I said he was rejected. Who were the people who rejected him? This brings me to another great man of the same century: Bernard of Clairvaux Anselm was fighting with Bernard about the possibility of applying dialectics to Christian contents. Bernard is the most representative of a Christianized, or “baptized,” mysticism. He was, as I said, the foe of Abelard, but he was not only the foe; he brought Abelard to a council which rejected him. But when we call him the adversary of Abelard, this is only half true because he also was fighting for the subjective side, namely subjectivity in terms of mystical experience. He belonged to those who wanted to make the objective Christian doctrines, the decisions of the Fathers and the council; a matter of personal adaptation. But the difference was that while Abelard did this in terms of reason, Bernard did it in terms of mystical experience.

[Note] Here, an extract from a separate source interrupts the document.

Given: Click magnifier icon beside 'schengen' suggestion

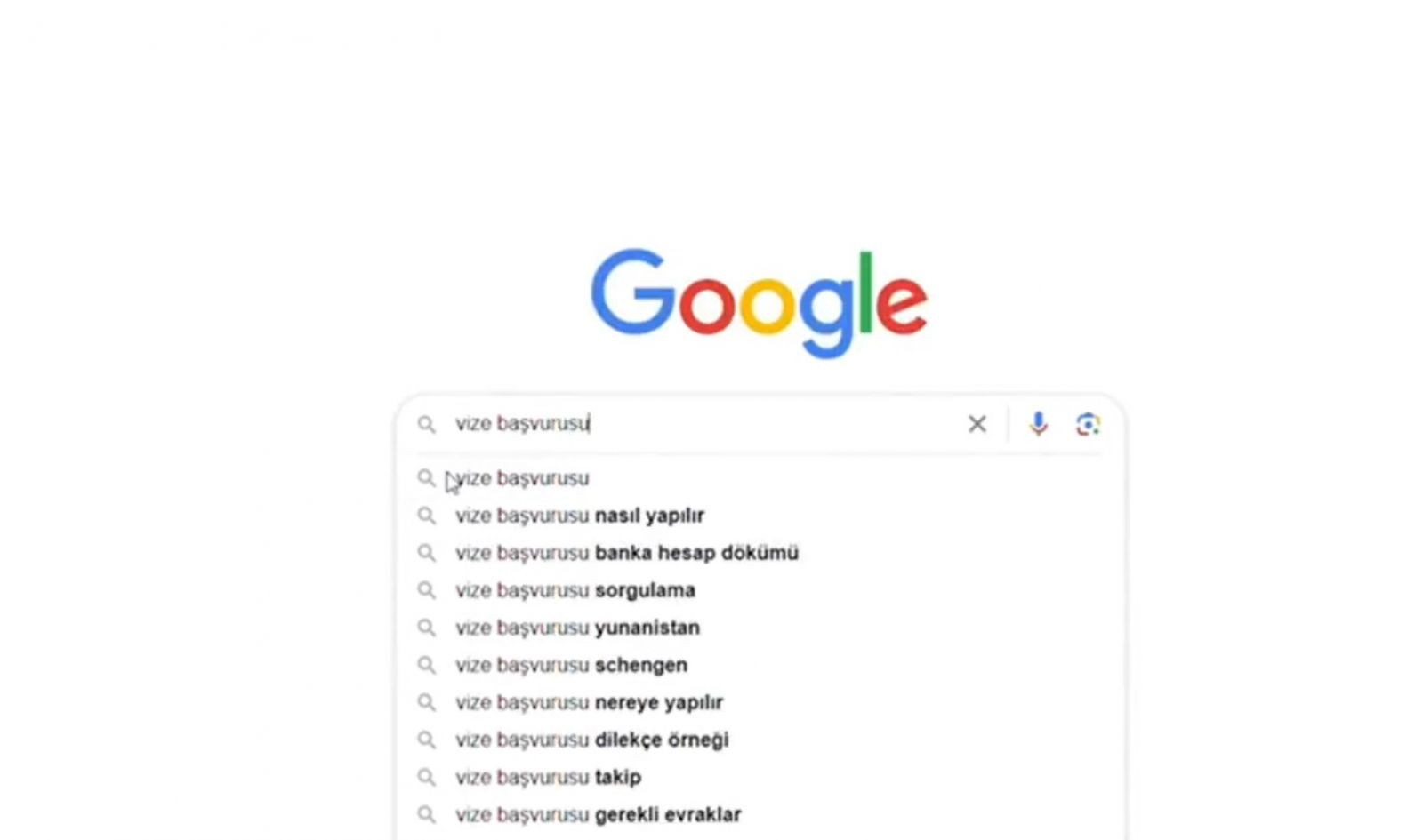Looking at the screenshot, I should [427, 665].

This experience is based on faith – of course, every medieval theologian would say this – -and faith is described as an anticipation of will. This is Augustinian voluntarism which becomes visible here in Bernard as well as in the whole Franciscan school later on. Faith is something daring, is something free. You anticipate something which can become real for you only by full experience.

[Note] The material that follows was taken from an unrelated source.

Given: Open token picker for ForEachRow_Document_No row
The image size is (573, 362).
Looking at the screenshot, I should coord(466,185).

Certainty is not given in the act of faith; it is a daring anticipation of a state to which you may come. Faith is created by the Divine Spirit, and the following experience confirms it.

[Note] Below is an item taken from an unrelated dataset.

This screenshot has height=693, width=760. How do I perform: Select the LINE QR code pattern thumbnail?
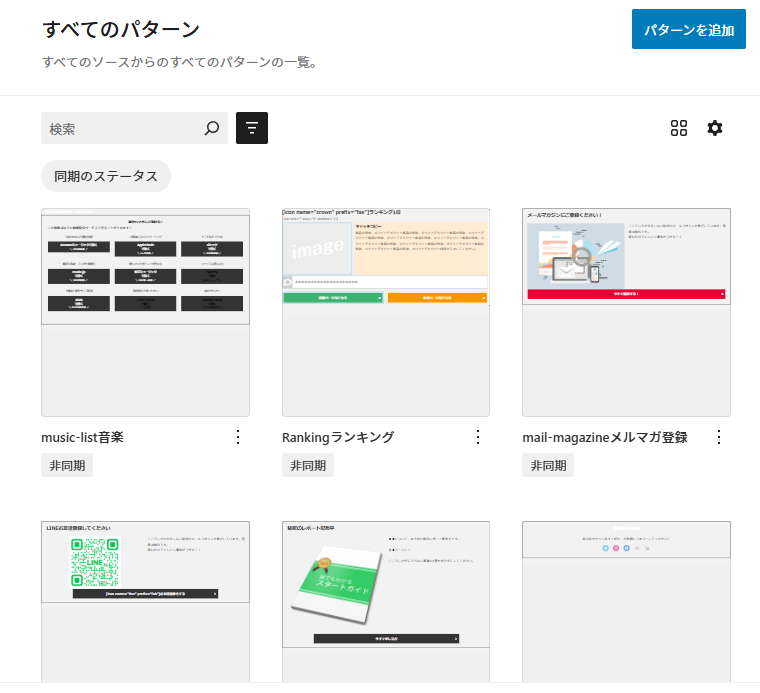(x=145, y=600)
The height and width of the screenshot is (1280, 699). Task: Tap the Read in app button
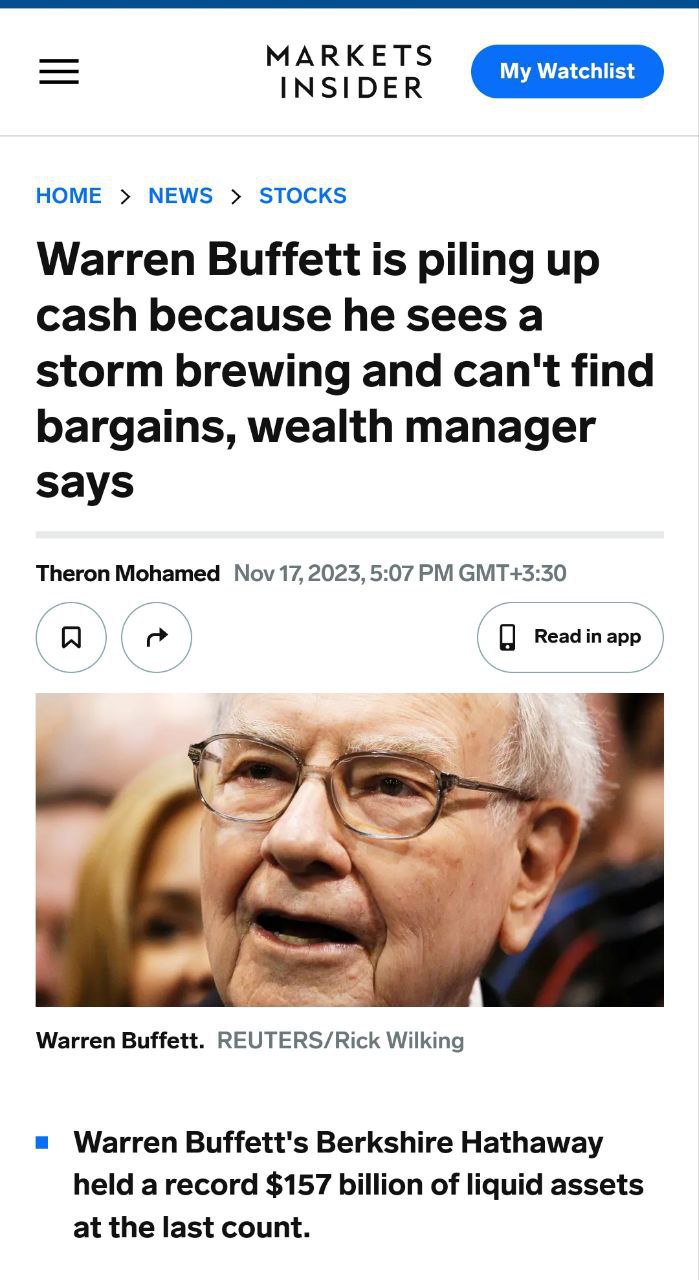point(570,637)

But more important and more effective than these ideas which foreshadow the Franciscan school and much of medieval thinking about faith, is the mysticism of Bernard of Clairvaux. Here I come to a problem which is important and has been dealt with directly in this room two years ago when we had a seminar on Christian mysticism, and put it under the question, “Can mysticism be baptized?” I. e., can it be Christian? is that possible? Mysticism is much older than Christianity, it is much more universal than Christianity. What about the relation of Christianity to mysticism? Now in this seminar we came to the final answer that it can be baptized if it is made a concrete Christ-mysticism – in a very similar way as it is in Paul – -a participation in Christ as Spirit. And now this is just what Bernard of Clairvaux did. He is really the baptizing father in the development of Christian mysticism. This is his importance. And whenever you are attacked, and some Barthians tell you that Christianity and mysticism are two different things; you are either a Christian or a mystic, and the attempt of almost 2000 years to baptize mysticism is wrong – then you must answer that perhaps the most important figure in whom mysticism is expressed is Bernard, and this is the mysticism of love, and only if you have a mysticism of love can you have Christian mysticism.